◆ Your assignment
What is needed is an exact retyping of the records below, from the first line through the line that contains "You are a computer-use agent. Screen".
|---|
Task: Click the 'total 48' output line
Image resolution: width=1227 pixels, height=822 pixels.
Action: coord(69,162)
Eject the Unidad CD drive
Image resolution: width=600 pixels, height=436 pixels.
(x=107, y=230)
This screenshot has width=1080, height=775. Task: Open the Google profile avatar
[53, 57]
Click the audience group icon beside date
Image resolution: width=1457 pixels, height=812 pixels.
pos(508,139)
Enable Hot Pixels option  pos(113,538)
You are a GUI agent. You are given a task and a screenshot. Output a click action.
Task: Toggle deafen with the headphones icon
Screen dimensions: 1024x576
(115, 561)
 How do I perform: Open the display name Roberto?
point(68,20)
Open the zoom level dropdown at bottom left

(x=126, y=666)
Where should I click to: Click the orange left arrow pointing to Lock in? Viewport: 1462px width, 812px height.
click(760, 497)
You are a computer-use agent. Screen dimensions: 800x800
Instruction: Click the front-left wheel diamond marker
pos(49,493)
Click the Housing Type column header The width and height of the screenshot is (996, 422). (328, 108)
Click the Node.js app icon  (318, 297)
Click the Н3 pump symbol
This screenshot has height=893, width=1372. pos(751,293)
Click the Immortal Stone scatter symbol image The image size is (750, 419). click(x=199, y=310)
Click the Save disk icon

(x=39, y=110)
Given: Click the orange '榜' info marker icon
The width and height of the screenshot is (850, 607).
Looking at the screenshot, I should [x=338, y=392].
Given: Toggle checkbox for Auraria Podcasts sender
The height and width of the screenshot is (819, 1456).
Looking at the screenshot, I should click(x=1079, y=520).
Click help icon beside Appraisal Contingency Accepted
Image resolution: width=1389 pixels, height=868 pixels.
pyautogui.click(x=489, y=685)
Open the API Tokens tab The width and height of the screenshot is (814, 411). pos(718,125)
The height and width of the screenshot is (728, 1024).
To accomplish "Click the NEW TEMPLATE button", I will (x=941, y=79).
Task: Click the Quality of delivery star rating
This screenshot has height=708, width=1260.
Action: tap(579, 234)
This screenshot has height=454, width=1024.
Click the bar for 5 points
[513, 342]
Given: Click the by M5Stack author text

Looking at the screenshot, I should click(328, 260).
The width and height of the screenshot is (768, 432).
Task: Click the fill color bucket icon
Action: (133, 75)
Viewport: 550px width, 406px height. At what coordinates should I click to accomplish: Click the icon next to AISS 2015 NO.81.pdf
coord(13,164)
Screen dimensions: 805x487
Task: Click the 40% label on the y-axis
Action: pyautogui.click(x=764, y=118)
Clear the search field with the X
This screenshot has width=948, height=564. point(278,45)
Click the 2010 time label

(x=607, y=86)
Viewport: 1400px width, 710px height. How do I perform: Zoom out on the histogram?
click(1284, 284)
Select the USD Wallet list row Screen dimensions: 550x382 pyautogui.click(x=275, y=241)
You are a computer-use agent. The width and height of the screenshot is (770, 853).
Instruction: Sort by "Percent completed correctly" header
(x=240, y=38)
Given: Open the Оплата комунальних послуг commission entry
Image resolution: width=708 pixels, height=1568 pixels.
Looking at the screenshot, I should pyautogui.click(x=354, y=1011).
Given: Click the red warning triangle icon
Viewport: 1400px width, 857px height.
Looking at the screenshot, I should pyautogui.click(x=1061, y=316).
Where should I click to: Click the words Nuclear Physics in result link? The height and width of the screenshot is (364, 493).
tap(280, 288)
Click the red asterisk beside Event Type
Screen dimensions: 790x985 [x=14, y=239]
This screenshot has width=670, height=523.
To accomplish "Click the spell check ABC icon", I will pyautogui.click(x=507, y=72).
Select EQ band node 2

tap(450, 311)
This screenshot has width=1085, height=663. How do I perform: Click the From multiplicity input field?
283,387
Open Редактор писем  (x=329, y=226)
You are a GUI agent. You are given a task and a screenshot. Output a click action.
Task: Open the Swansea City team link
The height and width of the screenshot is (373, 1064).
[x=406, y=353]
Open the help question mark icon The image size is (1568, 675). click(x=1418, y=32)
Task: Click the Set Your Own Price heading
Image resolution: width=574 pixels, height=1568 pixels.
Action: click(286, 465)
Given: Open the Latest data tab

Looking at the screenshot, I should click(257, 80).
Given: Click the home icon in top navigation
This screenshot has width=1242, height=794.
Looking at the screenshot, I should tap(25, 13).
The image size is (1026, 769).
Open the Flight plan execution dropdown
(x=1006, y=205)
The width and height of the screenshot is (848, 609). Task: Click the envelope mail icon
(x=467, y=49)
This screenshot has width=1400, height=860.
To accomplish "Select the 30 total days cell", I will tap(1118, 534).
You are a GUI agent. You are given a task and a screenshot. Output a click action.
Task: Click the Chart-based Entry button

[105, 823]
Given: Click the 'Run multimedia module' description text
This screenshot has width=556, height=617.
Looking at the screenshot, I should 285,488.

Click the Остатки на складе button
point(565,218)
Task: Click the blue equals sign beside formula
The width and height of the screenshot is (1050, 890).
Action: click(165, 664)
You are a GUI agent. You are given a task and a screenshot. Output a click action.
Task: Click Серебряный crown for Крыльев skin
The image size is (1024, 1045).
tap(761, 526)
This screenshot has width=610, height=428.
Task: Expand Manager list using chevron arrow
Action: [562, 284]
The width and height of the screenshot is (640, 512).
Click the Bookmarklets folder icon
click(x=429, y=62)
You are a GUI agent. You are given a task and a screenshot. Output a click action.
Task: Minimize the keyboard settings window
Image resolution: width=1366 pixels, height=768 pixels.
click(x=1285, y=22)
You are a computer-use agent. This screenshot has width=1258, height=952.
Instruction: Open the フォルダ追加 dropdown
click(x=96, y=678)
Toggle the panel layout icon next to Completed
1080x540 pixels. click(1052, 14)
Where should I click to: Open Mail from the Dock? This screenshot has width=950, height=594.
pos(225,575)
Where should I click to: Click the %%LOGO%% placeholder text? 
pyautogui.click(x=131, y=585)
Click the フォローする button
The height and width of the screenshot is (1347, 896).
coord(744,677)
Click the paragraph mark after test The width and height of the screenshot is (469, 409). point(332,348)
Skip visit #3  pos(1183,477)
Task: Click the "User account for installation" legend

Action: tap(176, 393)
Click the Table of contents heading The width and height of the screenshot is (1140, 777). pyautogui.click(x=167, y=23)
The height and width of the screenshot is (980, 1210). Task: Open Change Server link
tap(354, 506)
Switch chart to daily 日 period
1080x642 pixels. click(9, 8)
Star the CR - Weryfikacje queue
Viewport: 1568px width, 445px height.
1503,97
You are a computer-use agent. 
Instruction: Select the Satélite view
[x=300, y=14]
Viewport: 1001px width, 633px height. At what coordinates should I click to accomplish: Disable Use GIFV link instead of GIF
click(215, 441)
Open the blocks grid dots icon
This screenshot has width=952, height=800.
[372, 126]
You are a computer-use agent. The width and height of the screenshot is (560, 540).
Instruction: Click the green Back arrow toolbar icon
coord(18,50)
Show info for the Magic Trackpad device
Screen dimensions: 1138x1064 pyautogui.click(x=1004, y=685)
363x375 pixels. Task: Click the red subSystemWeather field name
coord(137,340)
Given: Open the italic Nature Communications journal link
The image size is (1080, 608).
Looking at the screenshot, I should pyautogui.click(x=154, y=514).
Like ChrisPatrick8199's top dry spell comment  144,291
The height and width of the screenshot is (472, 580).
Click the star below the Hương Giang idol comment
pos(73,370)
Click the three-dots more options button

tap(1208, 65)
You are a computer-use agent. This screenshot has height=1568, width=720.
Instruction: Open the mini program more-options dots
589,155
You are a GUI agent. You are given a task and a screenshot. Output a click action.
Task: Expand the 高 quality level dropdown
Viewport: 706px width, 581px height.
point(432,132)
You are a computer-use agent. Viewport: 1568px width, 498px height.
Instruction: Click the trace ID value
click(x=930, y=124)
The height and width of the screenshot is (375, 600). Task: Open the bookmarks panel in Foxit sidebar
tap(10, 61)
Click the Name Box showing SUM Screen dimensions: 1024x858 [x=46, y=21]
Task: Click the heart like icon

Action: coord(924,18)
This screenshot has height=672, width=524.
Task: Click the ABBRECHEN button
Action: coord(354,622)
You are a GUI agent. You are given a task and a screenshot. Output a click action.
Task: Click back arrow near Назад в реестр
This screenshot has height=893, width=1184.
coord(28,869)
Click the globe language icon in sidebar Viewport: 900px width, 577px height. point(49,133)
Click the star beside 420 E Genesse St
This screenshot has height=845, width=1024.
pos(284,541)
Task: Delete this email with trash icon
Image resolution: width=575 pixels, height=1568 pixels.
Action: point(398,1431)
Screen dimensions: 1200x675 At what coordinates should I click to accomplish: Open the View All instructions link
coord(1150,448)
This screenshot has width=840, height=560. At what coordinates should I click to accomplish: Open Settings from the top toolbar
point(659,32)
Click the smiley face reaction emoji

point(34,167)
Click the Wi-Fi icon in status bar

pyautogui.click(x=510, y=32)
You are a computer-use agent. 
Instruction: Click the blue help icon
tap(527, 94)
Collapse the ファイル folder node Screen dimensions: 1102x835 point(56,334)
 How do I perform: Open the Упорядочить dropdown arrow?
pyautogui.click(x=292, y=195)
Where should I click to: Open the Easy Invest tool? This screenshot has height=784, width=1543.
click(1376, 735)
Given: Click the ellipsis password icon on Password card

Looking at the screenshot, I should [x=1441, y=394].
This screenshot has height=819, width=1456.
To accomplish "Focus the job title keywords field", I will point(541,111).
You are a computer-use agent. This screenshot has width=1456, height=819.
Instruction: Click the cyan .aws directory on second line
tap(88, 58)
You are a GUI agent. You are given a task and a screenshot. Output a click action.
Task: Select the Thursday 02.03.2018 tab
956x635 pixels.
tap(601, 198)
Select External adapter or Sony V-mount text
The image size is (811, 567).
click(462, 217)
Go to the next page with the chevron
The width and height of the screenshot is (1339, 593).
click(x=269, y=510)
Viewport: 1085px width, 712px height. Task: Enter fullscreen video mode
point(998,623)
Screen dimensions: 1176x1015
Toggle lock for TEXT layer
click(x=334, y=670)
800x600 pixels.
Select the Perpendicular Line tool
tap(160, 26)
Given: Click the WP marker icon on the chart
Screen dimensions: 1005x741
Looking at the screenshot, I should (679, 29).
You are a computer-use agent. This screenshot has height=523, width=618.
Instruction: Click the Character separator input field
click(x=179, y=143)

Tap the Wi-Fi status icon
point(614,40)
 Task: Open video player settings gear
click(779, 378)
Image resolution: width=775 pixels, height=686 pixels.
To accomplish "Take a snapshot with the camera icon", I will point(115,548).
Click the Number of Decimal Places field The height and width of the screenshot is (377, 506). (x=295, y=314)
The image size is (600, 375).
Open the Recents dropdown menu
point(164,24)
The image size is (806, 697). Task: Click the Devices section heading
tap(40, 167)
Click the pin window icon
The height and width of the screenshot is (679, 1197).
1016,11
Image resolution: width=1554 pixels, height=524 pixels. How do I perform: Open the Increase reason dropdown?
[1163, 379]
|---|
◆ Reply to the task
Task: Click the 'total 48' output line
Image resolution: width=1227 pixels, height=822 pixels.
Action: coord(69,162)
Eject the Unidad CD drive
Image resolution: width=600 pixels, height=436 pixels.
(x=107, y=230)
This screenshot has width=1080, height=775. Task: Open the Google profile avatar
[53, 57]
Click the audience group icon beside date
Image resolution: width=1457 pixels, height=812 pixels.
pos(508,139)
Enable Hot Pixels option  pos(113,538)
You are a GUI agent. You are given a task and a screenshot. Output a click action.
Task: Toggle deafen with the headphones icon
Screen dimensions: 1024x576
(115, 561)
 How do I perform: Open the display name Roberto?
point(68,20)
Open the zoom level dropdown at bottom left

(x=126, y=666)
Where should I click to: Click the orange left arrow pointing to Lock in? Viewport: 1462px width, 812px height.
click(760, 497)
You are a computer-use agent. Screen dimensions: 800x800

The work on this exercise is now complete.